When I haven’t lifted for a while I often find that my first pull becomes sloppy, my hips will rise first and my back will generally lack the positional strength needed to stay over the bar correctly and in that situation I’ll always be able to lift more from the blocks, no question. If you know you can consistently lift more from blocks than you can from the floor, then it might be time to look at integrating some positional strength work, pausing (segment) Snatches, pausing pulls and Snatch Deadlifts to help get rid of that weakness and make your snatch a better, more consistent overall lift.
BLOCK SNATCH SAFETY
So hopefully you’ve realised that Block Snatch work is a pretty effective training tool, however like most things in weightlifting and Crossfit, it has to be practiced with caution. As the blocks are usually about two feet long and one-foot-wide, each wooden Snatch block, (you can also stack bumper plates up if you don’t have access to blocks) naturally has corners and edges. If you do bail out badly you can send the barbell flying across to the other side of the gym and taking out anyone who stands in the way.
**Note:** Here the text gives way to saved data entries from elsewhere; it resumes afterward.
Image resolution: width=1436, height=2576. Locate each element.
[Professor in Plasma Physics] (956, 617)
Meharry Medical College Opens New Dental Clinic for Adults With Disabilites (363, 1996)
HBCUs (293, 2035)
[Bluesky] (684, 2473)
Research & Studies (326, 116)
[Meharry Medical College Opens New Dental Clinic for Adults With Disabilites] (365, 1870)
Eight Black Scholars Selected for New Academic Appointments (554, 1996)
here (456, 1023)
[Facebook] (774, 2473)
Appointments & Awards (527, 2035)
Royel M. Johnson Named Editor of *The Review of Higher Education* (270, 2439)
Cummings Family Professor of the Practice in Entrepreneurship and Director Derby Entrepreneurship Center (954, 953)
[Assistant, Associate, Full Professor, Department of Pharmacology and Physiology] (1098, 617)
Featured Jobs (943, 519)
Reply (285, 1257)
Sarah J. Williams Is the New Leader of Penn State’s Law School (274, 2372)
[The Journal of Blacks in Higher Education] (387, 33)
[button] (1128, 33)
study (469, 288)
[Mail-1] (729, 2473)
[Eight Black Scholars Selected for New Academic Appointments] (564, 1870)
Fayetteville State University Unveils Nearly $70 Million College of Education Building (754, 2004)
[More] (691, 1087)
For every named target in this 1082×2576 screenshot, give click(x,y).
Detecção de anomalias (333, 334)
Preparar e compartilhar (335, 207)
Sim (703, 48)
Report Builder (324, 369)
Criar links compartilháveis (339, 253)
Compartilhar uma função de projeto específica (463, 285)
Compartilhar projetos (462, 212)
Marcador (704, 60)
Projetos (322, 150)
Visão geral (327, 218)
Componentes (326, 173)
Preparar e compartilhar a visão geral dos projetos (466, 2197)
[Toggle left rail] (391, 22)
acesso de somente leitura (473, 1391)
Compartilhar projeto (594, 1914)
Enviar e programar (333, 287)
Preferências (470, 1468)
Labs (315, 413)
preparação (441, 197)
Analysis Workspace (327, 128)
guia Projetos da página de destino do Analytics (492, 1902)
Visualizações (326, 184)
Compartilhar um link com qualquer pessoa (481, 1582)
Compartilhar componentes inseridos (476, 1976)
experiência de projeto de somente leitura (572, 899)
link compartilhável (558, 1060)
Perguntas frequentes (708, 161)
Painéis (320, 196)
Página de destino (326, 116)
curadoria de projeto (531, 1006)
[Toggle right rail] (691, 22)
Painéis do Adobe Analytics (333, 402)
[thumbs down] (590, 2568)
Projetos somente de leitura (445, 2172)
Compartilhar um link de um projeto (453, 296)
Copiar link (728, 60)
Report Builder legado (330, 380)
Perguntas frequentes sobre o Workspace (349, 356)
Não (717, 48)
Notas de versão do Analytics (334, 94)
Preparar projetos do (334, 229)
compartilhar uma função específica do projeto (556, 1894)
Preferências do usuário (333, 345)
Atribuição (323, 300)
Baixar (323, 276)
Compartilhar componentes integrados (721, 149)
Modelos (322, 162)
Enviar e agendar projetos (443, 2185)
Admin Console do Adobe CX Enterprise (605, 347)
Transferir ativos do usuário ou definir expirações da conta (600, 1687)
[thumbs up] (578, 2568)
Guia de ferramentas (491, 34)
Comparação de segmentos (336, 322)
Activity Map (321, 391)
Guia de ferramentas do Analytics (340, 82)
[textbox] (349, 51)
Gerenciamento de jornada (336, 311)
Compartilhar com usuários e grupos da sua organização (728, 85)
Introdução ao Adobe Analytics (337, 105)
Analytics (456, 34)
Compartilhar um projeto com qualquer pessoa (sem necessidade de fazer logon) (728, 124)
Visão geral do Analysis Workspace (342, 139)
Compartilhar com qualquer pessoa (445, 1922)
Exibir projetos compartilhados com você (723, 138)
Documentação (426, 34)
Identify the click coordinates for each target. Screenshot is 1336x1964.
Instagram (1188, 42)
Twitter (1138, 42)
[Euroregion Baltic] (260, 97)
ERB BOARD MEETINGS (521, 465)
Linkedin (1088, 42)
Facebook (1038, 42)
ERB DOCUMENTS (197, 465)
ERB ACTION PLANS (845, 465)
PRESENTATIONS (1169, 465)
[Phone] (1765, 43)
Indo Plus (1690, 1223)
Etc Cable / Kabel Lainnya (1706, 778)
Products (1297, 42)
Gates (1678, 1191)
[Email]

It won’t take much more than five minutes on social media to find the video of Mattie Rogers (an elite US -69kg lifter) lifting from the blocks, her bar then hits the front edge of the blocks and rolls about 6 meters full speed into a huge window and well… smashes it.
Luckily there was no one in the way, but it can be quite disconcerting when you contemplate handling a bailout when you’re snatching from the bocks. My advice would be to ensure the path is clear to the front and to the rear of you, and try to follow the bar down with your hands after each lift to ensure it doesn’t jump off the blocks at an awkward angle. At the end of the day it’s weightlifting, it’s there’s an element of risk involved, it’s down to us as athletes to minimise it.
POSITIVE EFFECTS OF SNATCH BLOCK TRAINING IN CROSSFIT
Snatching from the blocks can also help performance of the lifts in CrossFit. If you can establish a bombproof second and third pull then that will allow you to lift more in one rep max lifting events and help the efficacy of your barbell cycling.
As any of you who have tried high rep barbell cycling – especially Snatches – will testify, your arms will burn out fast if you’re lifting with suboptimal technique and often this is because of inefficiencies in the second pull.
- Get the second pull right by integrating Snatch block work into your program,
- Develop better pulling technique,
- Save your arms, do more reps, get better WOD scores/times. Simple.
In summary, Snatching from the blocks is a valuable training tool that requires no more mobility than a full Snatch and can be used to improve your pulling and receiving technique in the Snatch. Subsequently it has the potential to improve both your one rep max and your performance in WOD’s involving Snatches and Snatch cycling. There are safety aspects to keep a watchful eye on, however if used sensibly and correctly you should have no issues in integrating snatches from the blocks into your weightlifting or CrossFit program.
Happy lifting and enjoy your Snatch Block work!